The rates debate is heating up in Shellharbour after the council agreed to push ahead with plans to request extraordinary rate rises from next year to fund repairs to the city's failing assets.
The council will write to the state's pricing regulator to signal its intention to ask for a special rates variation above next year's 3.4 per cent rate pegging limit.
Details of how much it will ask for and where the money would be spent are yet to be settled.
However, the preliminary discussion at Tuesday's council meeting showed the debate is likely to be a fiery one.
The recommendation by council staff to the meeting did not trigger any public submissions.
Liberal councillor Kellie Marsh, who alongside independent Peter Moran spoke against extraordinary rate rises, claimed residents she had spoken to did not feel they would be listened to.
"I think by putting the rates up it's a classic easy way out instead of looking at cost cutting, looking at where we can trim the fat," she told the meeting.
Proponents say increasing the council's income is the only way to restore failing community assets - such as swimming pools, facilities at sports fields and roads - after years of neglect.
Labor councillor David Boyle said if the council failed to act it would be in a worse position by 2017.
"I know times are tough but our position statement is a 'city of vision' and we've been put in a position to look forward to the future of the city," he said.
Liberal Deputy Mayor Paul Rankin said the alternative would be cutting services.
"There's only so much fat you can trim before you're down to the bone," he said.
He also said he had "not got one email" about the issue from residents.
Labor Mayor Marianne Saliba linked rate rises and the council's asset management to council amalgamations.
"There is a gap of approximately $6 million per year in our budget in relation to renewing our assets," she said.
"If Shellharbour City Council can't demonstrate that we're financially stable and that we can sustain ourselves, we'll be one of the first cabs off the rank [for amalgamation]. How would we feel about being amalgamated with Wollongong?"
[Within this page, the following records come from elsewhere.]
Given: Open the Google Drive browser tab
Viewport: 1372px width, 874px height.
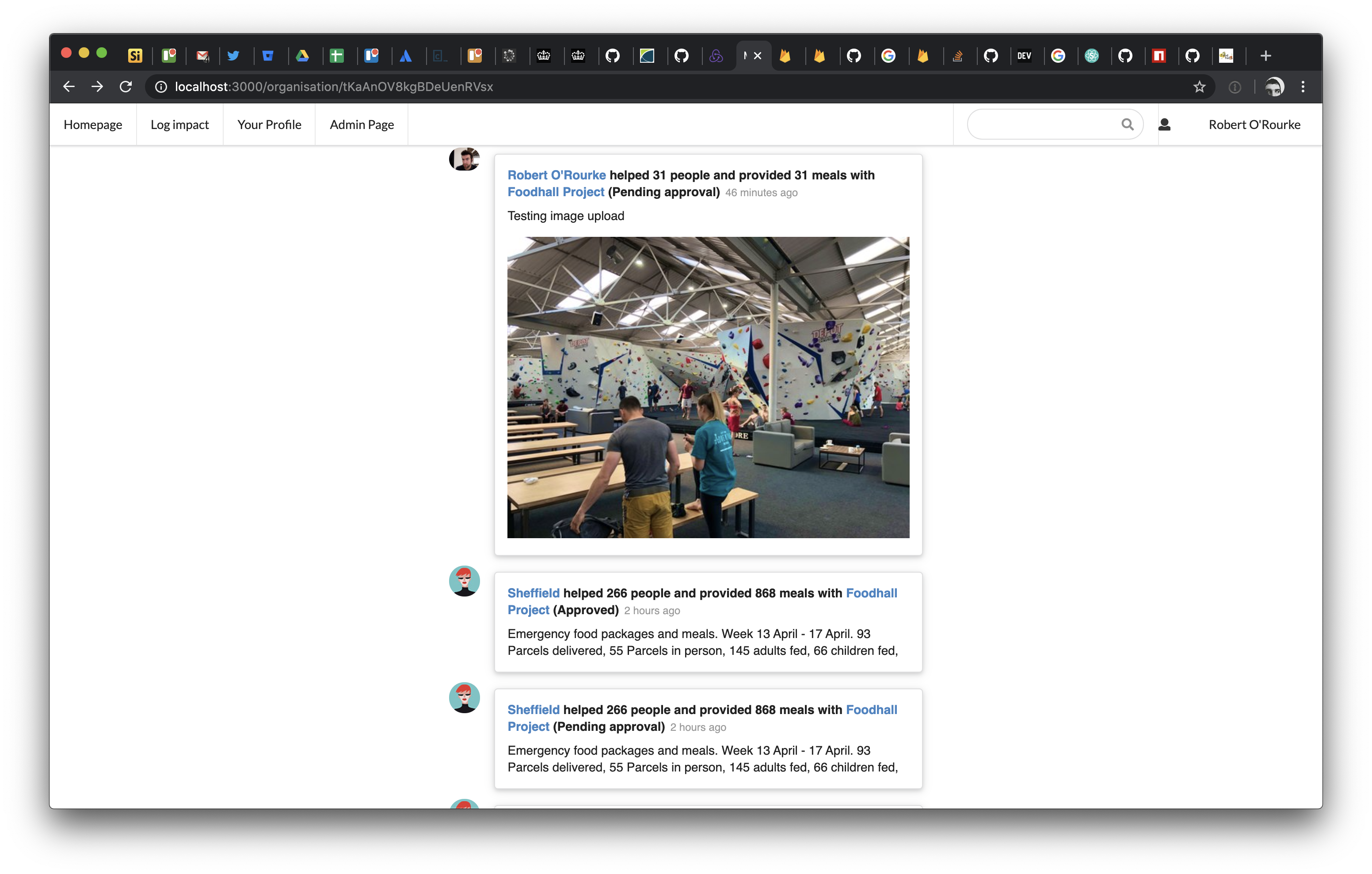Looking at the screenshot, I should tap(302, 56).
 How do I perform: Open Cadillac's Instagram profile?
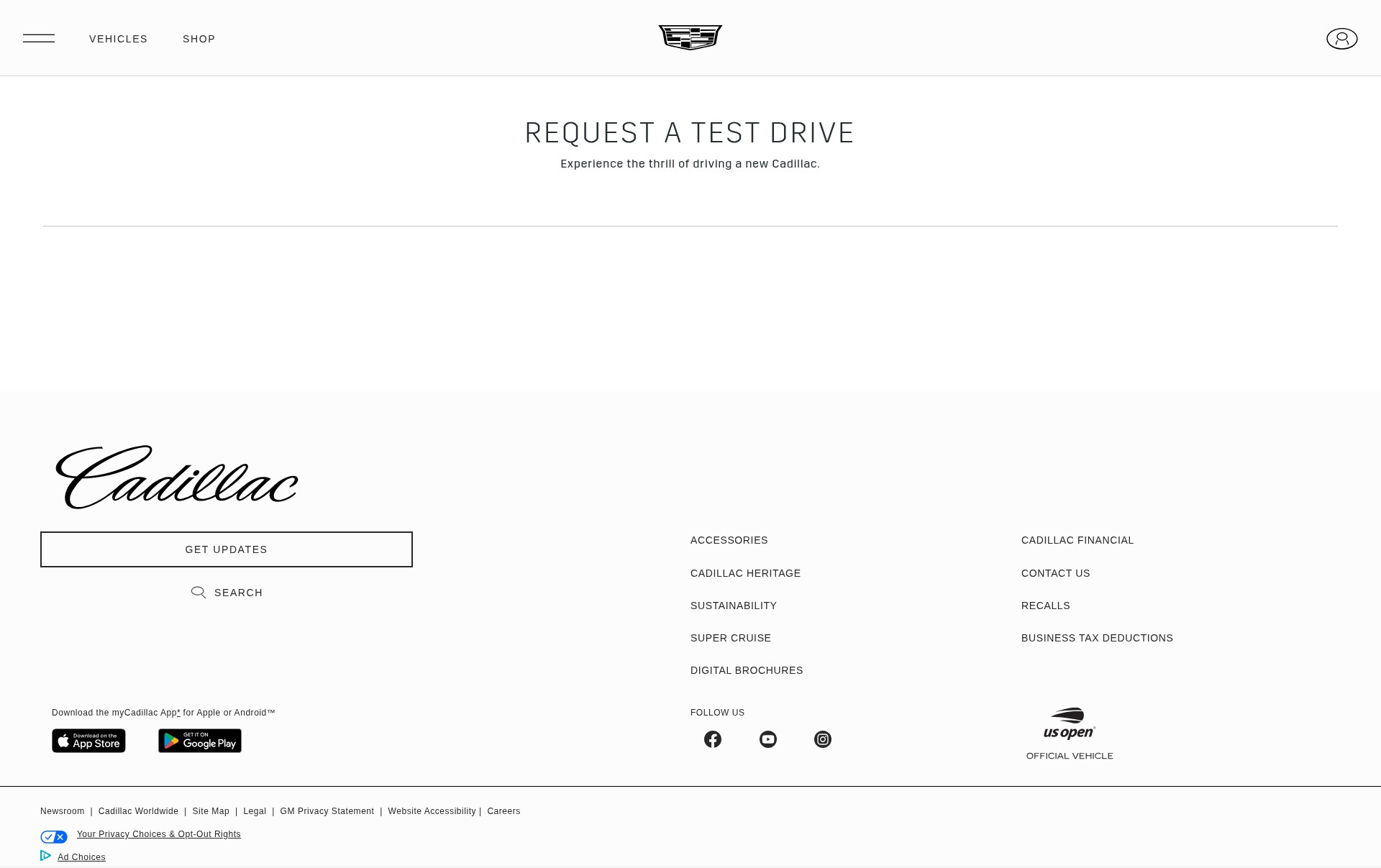click(822, 739)
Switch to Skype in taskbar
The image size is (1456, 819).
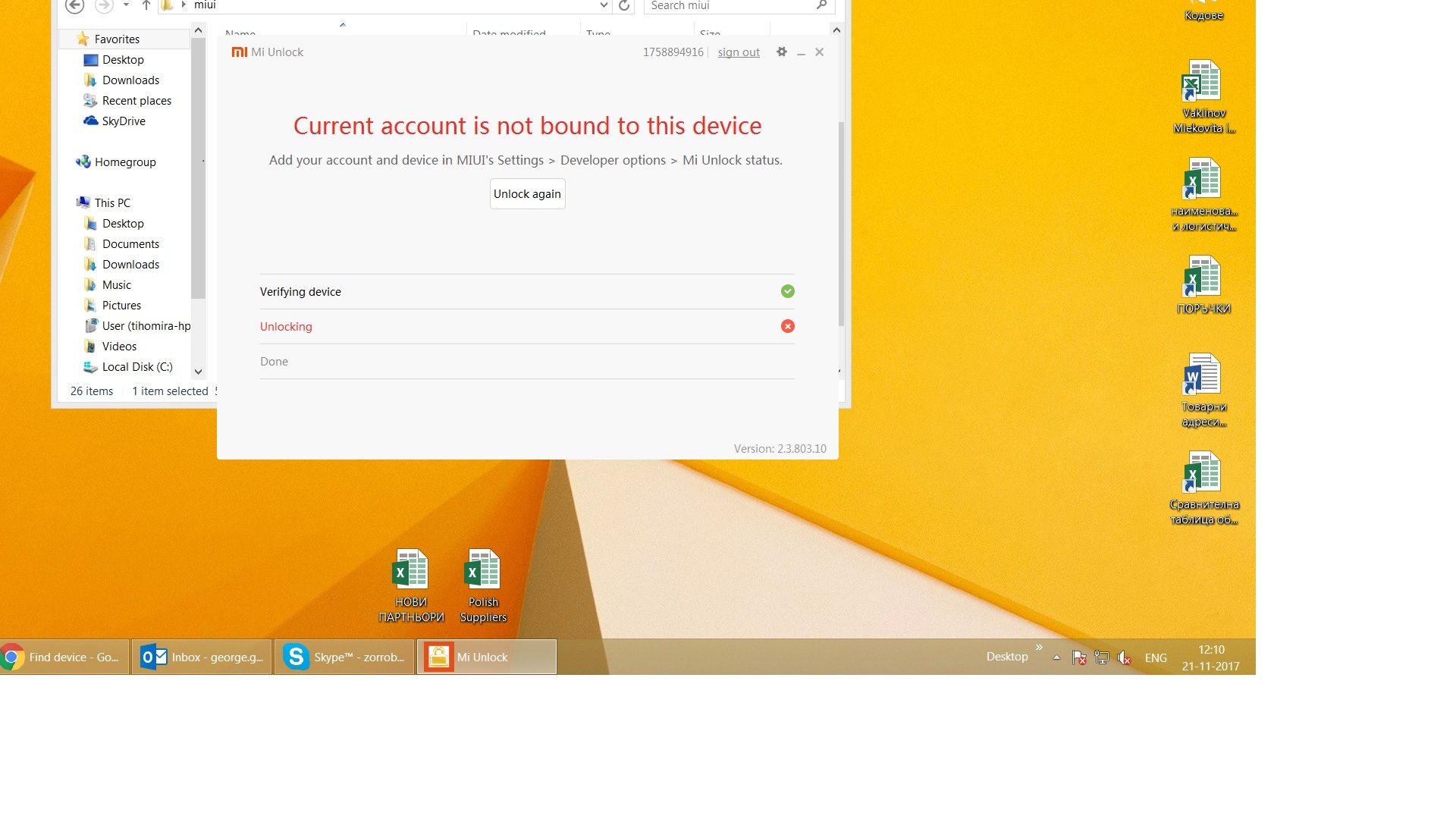pyautogui.click(x=344, y=657)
She acknowledged that no-one wanted to pay extra rates, but said "everybody can identify some things in their area that they would like fixed or repaired or improved".
Labor councillor John Murray and independent Helen Stewart also backed the recommendation.
Cr Moran argued it was "not the right time" to ask for rate rises while also going ahead with the $55 million City Hub.
The council now has until March to speak to residents and apply for a special rates variation.
Figures last month showed rate increases of up to 42 per cent were required by 2016-17 to bring the city's asset renewal in line with the state average.